* start Source excerpt *
This repository contains the code for our EMNLP2022 paper JANUS: Joint Autoregressive and Non-autoregressive Training with Auxiliary Loss for Sequence Generation.
JANUS is a new training strategy to enhance the model performance in both AR and NAR manner simultaneously and effectively alleviate the problem of distribution discrepancy.
The problem of distribution discrepancy:
JANUS:
You can init environment via the toolkit of conda and pip, and choose a suitable Pytorch version according to your platform:
# For example:
conda create -n janus python==3.8
pip3 install torch torchvision torchaudio --extra-index-url https://download.pytorch.org/whl/cu116
Install this project:
pip install --editable .
Download and process the data:
-
IWSLT14 De-En: We use the fairseq scripts prepare-iwslt14.sh to download data and preprocess the dataset following the instructions.
-
WMT16: We use the processed data thanks to the DisCo authors and project.
-
GLGE: We use the GLGE benchmark for general NLG tasks.
Model Training with JANUS:
bash janus/scripts/iwslt/run_janus.sh
Model Inference with JANUS:
bash janus/scripts/iwslt/run_janus_nar_inf.sh
bash janus/scripts/iwslt/run_janus_ar_inf.sh
# results:
+---------+-------------+-------------+
| IWSLT14 | De->En (AR) | De->En (NAR)|
+---------+-------------+-------------+
| - | 37.24 | 34.21 |
+---------+-------------+-------------+
* end Source excerpt *
* start Record extracts *
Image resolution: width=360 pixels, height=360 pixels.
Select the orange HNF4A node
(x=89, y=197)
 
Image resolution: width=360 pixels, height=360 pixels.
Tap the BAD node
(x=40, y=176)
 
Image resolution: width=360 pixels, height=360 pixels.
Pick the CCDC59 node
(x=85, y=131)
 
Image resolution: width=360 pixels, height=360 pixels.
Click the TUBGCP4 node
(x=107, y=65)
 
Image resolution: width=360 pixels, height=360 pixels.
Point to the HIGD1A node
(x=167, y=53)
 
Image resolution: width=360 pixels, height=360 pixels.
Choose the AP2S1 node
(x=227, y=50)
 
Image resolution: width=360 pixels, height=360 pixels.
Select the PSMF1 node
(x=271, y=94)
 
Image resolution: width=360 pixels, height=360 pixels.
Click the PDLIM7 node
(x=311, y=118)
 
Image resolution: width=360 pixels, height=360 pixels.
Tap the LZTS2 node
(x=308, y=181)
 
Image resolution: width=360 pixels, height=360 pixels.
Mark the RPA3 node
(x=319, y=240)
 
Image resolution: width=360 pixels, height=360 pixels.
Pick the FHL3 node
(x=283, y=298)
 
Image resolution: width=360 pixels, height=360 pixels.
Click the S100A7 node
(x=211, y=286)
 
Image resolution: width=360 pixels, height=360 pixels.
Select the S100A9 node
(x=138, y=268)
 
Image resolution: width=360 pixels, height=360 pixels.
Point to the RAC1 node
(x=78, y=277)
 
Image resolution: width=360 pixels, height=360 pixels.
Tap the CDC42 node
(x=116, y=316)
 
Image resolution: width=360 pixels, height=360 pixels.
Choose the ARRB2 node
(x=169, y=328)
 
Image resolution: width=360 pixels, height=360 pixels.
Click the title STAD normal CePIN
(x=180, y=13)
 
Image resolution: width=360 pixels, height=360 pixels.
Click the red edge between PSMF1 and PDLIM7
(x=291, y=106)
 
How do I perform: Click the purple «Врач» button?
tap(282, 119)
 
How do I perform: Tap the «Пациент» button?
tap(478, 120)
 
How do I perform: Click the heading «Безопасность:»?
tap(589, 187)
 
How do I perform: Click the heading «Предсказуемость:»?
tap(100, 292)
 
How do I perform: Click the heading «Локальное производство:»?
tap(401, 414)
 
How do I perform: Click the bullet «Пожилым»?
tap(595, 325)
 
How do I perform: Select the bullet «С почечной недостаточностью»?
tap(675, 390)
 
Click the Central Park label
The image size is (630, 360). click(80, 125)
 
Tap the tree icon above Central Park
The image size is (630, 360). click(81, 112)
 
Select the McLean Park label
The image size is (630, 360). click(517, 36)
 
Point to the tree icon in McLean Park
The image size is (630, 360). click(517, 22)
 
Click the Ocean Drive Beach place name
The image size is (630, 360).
* end Record extracts *
Requirements:
(a) According to the JANUS readme, what is the JANUS training strategy designed to accomplish? Answer in one to three sentences.
(b) From the JANUS readme, write out the passage that opens with "JANUS is a new" and closes with "authors and project.", character for character.
The rows aren't needed here.

Solutions below:
(a) JANUS is designed to improve model performance in both the autoregressive (AR) and non-autoregressive (NAR) manners at the same time. It also aims to effectively alleviate the problem of distribution discrepancy.

(b)
JANUS is a new training strategy to enhance the model performance in both AR and NAR manner simultaneously and effectively alleviate the problem of distribution discrepancy.
The problem of distribution discrepancy:
JANUS:
You can init environment via the toolkit of conda and pip, and choose a suitable Pytorch version according to your platform:
# For example:
conda create -n janus python==3.8
pip3 install torch torchvision torchaudio --extra-index-url https://download.pytorch.org/whl/cu116
Install this project:
pip install --editable .
Download and process the data:
-
IWSLT14 De-En: We use the fairseq scripts prepare-iwslt14.sh to download data and preprocess the dataset following the instructions.
-
WMT16: We use the processed data thanks to the DisCo authors and project.